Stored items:
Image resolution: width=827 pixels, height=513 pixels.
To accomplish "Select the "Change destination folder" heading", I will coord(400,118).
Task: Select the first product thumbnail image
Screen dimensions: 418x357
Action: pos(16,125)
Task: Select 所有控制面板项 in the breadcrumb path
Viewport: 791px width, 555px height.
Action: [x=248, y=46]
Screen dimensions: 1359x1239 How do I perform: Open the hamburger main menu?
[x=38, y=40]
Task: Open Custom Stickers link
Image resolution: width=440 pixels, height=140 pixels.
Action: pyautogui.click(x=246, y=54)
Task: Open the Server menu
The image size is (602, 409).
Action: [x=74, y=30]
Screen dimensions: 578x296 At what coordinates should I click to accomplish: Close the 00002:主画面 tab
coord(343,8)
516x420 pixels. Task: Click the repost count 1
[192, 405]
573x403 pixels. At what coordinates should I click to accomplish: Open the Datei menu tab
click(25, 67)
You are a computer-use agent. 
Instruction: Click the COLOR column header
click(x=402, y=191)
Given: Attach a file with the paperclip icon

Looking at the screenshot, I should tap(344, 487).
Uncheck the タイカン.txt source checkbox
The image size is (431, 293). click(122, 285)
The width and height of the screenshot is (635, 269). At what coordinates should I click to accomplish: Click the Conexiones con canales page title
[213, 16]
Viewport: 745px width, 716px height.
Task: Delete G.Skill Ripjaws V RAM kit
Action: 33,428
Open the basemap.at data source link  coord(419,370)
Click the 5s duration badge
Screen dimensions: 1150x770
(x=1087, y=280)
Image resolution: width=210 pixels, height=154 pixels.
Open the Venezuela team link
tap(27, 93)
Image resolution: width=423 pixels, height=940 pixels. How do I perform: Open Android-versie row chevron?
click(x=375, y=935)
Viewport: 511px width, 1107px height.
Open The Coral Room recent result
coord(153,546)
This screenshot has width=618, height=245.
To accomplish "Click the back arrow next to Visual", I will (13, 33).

» **INSTRUCTIONS FOR THE TASK**
Locate the word "Select" in the records and collect each line it appears in.

» **WRITTEN ANSWER**
To accomplish "Select the "Change destination folder" heading", I will coord(400,118).
Task: Select the first product thumbnail image
Task: Select 所有控制面板项 in the breadcrumb path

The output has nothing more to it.